介護

要介護状態は20代の頃から作られる!?(2ページ目)

若い頃から運動習慣を身につけることによって、高齢期における生活習慣病や後遺障害による要介護状態を予防することができます。また、万が一要介護状態に陥ったとしても、運動習慣がある人・ない人では回復力に大きな差があらわれます。要介護状態は、本人だけではなく働き盛りの家族にも負担が生じますので、お子さんや家族の将来に備え「脳力・回復力」を蓄え要介護状態を予防していきましょう。

執筆者:中山 奈保子

若い頃からの運動習慣が要介護状態の回復を促進

要介護状態を引きおこす最大の原因が、生活習慣病であることは、既にご存知の方も多いと思います。生活習慣病と要介護状態は常に表裏一体といっても過言ではありません。幼い頃に始まる生活習慣(食事・運動・睡眠等)の乱れが生活習慣病、さらには要介護状態を引き起こします。

ここでもう一つ。
皆さんに是非知って頂きたいのがリハビリの成果と若い頃からの運動習慣の関係です。
リハビリ

リハビリにより要介護状態を回復させることができます。



万が一、脳卒中にかかり手足の運動機能や言語機能に後遺障害を残してしまっても、理学療法・作業療法・言語聴覚療法をはじめとしたリハビリにより、要介護状態を回復(改善)させることができます。ところが、若い頃から運動の習慣があるかないかによって、リハビリの成果に個人差が生じること多々があるのです。
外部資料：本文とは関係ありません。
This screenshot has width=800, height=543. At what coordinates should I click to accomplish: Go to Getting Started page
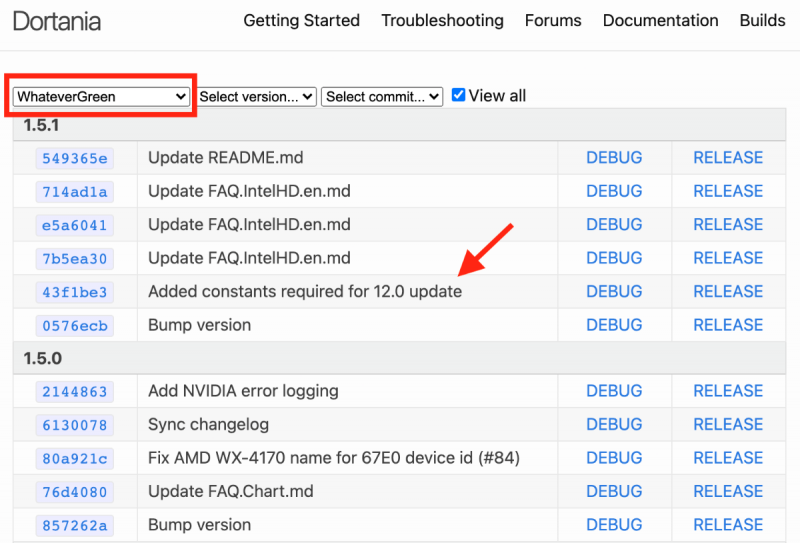pos(301,20)
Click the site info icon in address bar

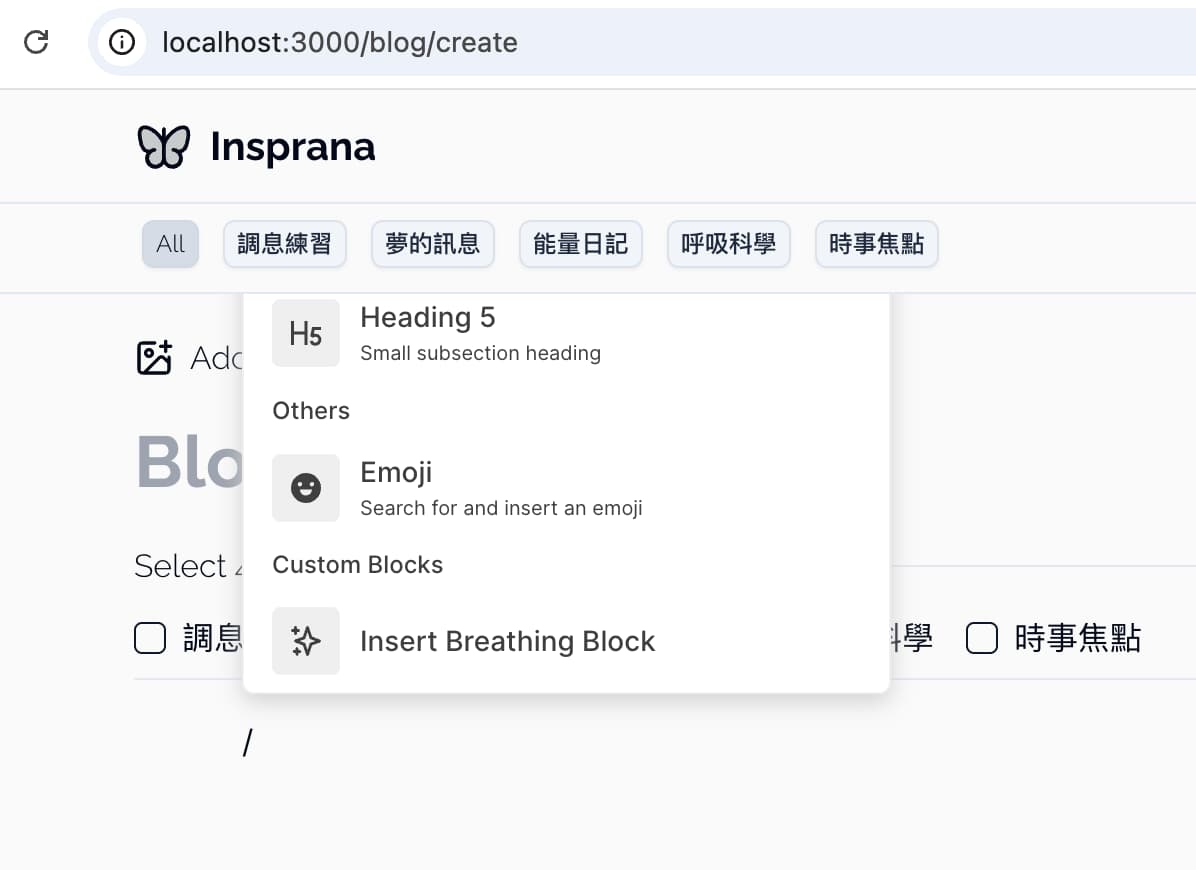122,42
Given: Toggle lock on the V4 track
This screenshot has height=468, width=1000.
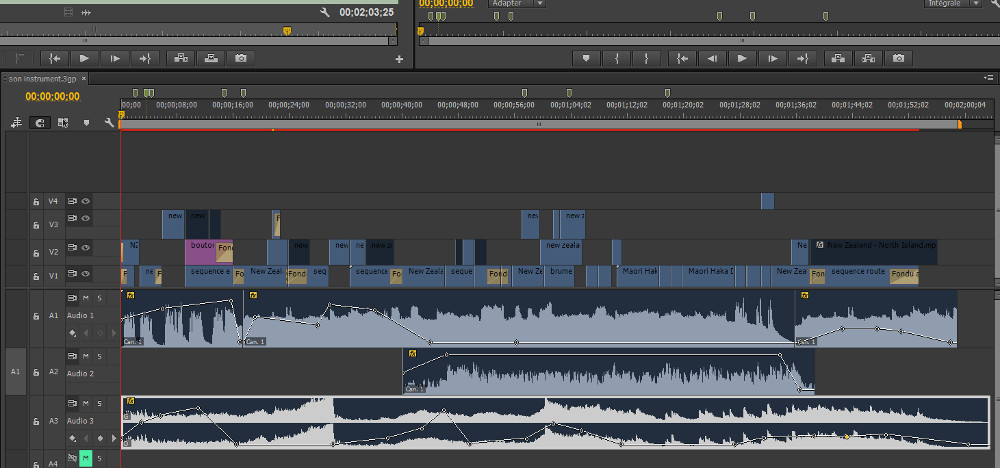Looking at the screenshot, I should click(35, 201).
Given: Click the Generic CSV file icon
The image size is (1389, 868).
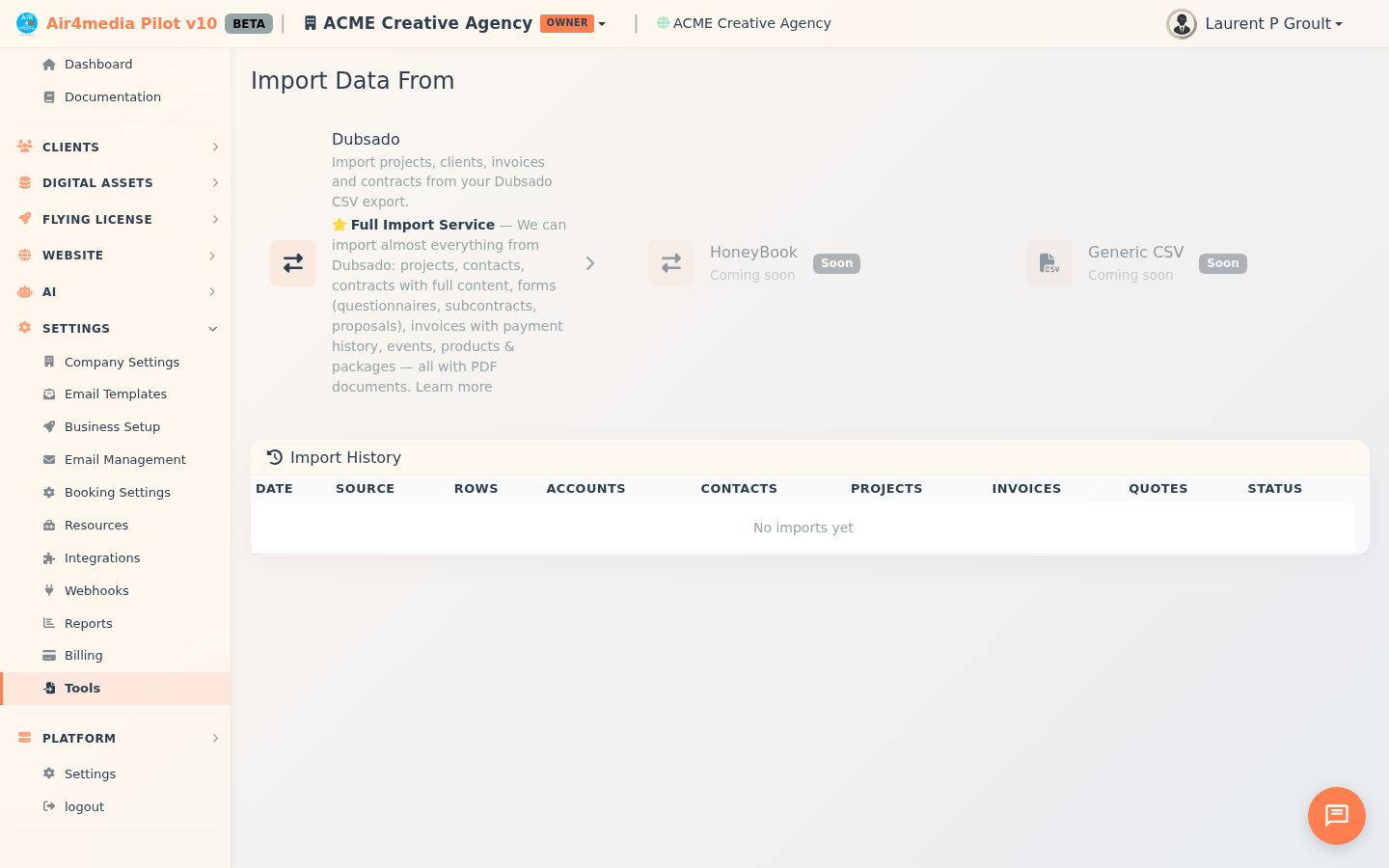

例えば、若い頃からスポーツを続けてきた人は、高齢になってもとても姿勢が良く関節の柔軟性(関節可動域)に優れている傾向があります。こうした方は筋力の回復を得られやすく、リハビリ中に腰痛や膝痛、肩こりを起こし訓練が休止になるということも殆どありません。

また、身体を動かすことに慣れている人は、リハビリで行われる運動プログラムにも馴染みやすいと言えるでしょう。例えば、片足の感覚が完全に麻痺した状態で行われる歩行訓練は、赤ちゃんがよちよち歩きを始める過程よりも複雑です。ガイド自身が実際に担当したリハビリ場面を振り返ってみますと、そのような困難を極めるリハビリであっても、運動に慣れている人ほど身体に覚えこませるまでにそう時間を要しない傾向が見られます。また、スポーツの経験がある人ほど、最後まで諦めず挑戦するという気持ちや集中力が自然と発揮れることにより、成果を得られれやすいという印象もあります。

テレビゲーム世代の現代っ子たちが高齢になった時のことを考えると非常に心配です。木登りや畑仕事など身体を動かすことが習慣化されていた世代だからこそ、リハビリによって要介護状態を軽減させ、再び生きていく力を回復させることができるのかもしれません。


お子さんの将来に備え、脳力と回復力を備えよう。

たとえ要介護状態に陥っても、リハビリにより「介護をできるだけ必要としない」生活を送ることができれば、様々なメリットを得ることができます。自分自身だけではなく家族の負担も減り、介護離職や介護うつ、虐待といった問題を回避することができるでしょう。要介護状態が改善されれば、経済的な負担の軽減にも繋がります。例えば、自力ては立ち上がりや歩行が困難となった「要介護2」に相当していた人の介護度が、「要介護1」に変化するだけでも年間6万円~7万円の負担軽減になると言われています。

若い頃から“脳力”や“回復力”を蓄えておくことで、老後の生活を明るく前向きに過ごすことができるだけではなく、家族への負担を出来る限り軽くすることができるでしょう。まだ小さなお子さんが居る親御さんほど、お子さんの将来のために備えていくことをお勧めします。